7. The method for evaluating the network attack surface of the weapon equipment based on the improved SGA according to claim 1, wherein the step S7 specifically includes:

the basis of the variation is according to the variation probability P _m Replacing some of the gene values in the individual code string with other gene values, thereby forming a new individual; cross probability P based on the characteristics of biological population evolution _m Attenuation should be performed with time according to a certain rule;

establishing a mutation probability P _m The decay function of (2) is: p (P) _m ′(t)＝P _m ·e ^-λ·t

Probability of variation P in dependence on the current time t _m ' (t) altering a gene at one or more positions on a chromosome using a reverse manipulation; the two numbers i 'and j' are randomly selected using a pseudo-random number method, exchanging genes between the i 'and j' positions of the chromosome.
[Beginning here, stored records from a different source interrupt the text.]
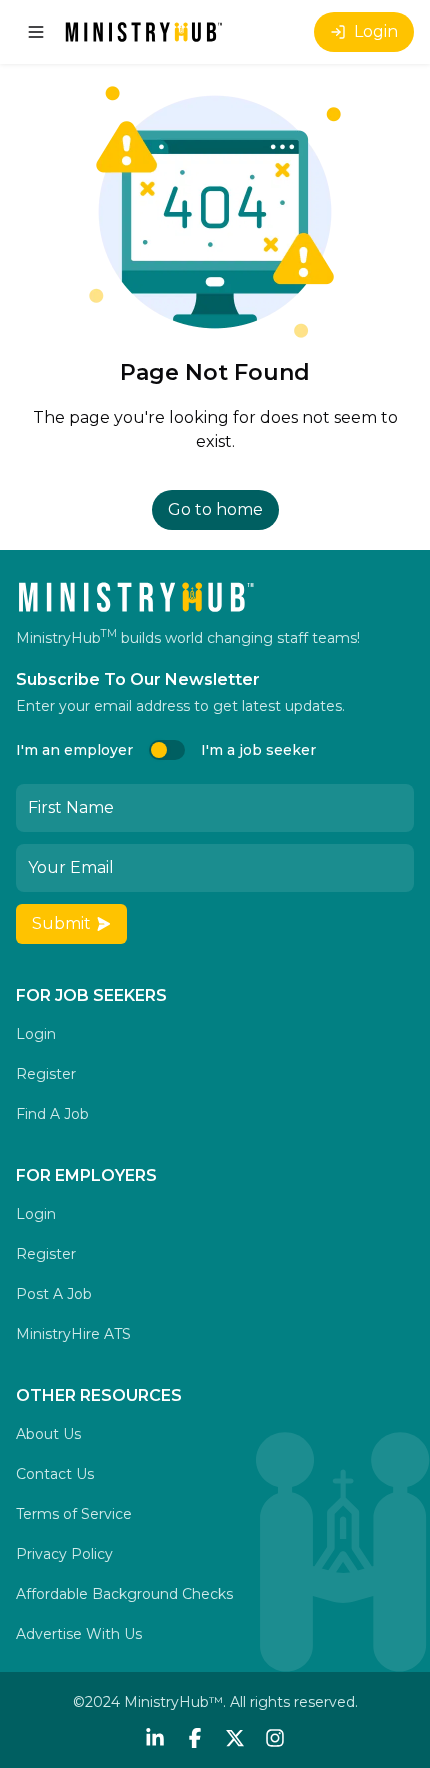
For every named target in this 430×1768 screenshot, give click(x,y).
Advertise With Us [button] (79, 1634)
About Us (48, 1434)
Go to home (215, 509)
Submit (61, 923)
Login (376, 31)
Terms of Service (74, 1514)
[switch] (167, 750)
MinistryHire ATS (73, 1334)
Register (46, 1074)
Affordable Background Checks (124, 1594)
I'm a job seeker (258, 750)
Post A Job (54, 1294)
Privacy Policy (64, 1554)
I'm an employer (74, 750)
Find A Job (52, 1114)
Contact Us (55, 1474)
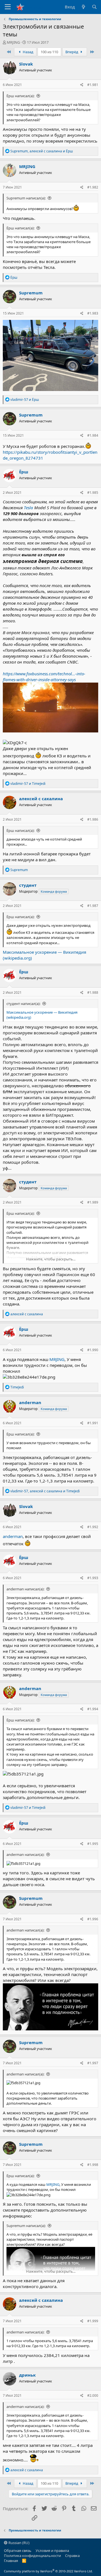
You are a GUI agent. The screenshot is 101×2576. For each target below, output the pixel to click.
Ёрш (23, 471)
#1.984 (92, 435)
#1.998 (92, 2164)
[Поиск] (94, 7)
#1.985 (92, 492)
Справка (72, 2555)
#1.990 (92, 1350)
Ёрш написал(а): (20, 95)
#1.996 (92, 1919)
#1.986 (92, 819)
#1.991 (92, 1423)
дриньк (27, 2375)
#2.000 (92, 2395)
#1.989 (92, 1202)
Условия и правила (52, 2550)
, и (41, 151)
8. The method for evaluating the network attack surface of the weapon equipment based on the improved SGA according to claim 1, wherein the step S8 specifically includes:

the traditional genetic algorithm is improved, population individuals are judged in sequence according to known boundary conditions, fitness values are calculated, whether the new population performance meets a first threshold value of a convergence condition is judged, whether a second threshold value of the convergence condition is met is further judged, iteration is continued until the second threshold value of the convergence condition is met, and iteration is terminated;

(1) The first reconvergence condition is set as the judgment of the similarity of the generation; the similarity is calculated by the similarity of the chromosome codes of individuals in the population, and the generation similarity judgment is completed by pairwise comparison of the chromosome parity codes of the individuals in the current population; when the same bit number codes are different, the similarity is false; the similarity is true when the same bit number codes are identical; the set with true similarity is the overall similarity, when the overall similarity is larger than a first threshold value, iterative evolution is returned, and otherwise, the next re-judgment is carried out;

(2) The second-degree similarity judgment is set as parent similarity judgment; judging the similarity of the individuals of the new population relative to the parent population, namely comparing each individual of the new population with the chromosome binary codes of the individuals corresponding to the parent population one by one; if the codes of the same bit number are the same, the similarity is true; the same number of bits is encoded differently, then the similarity is false; and if the similarity is true, returning to iterative evolution when the overall similarity is larger than a second threshold value, otherwise decoding, and outputting a result to be the population after the iterative evolution in the population is terminated, wherein the individual with the largest fitness value is the optimal individual.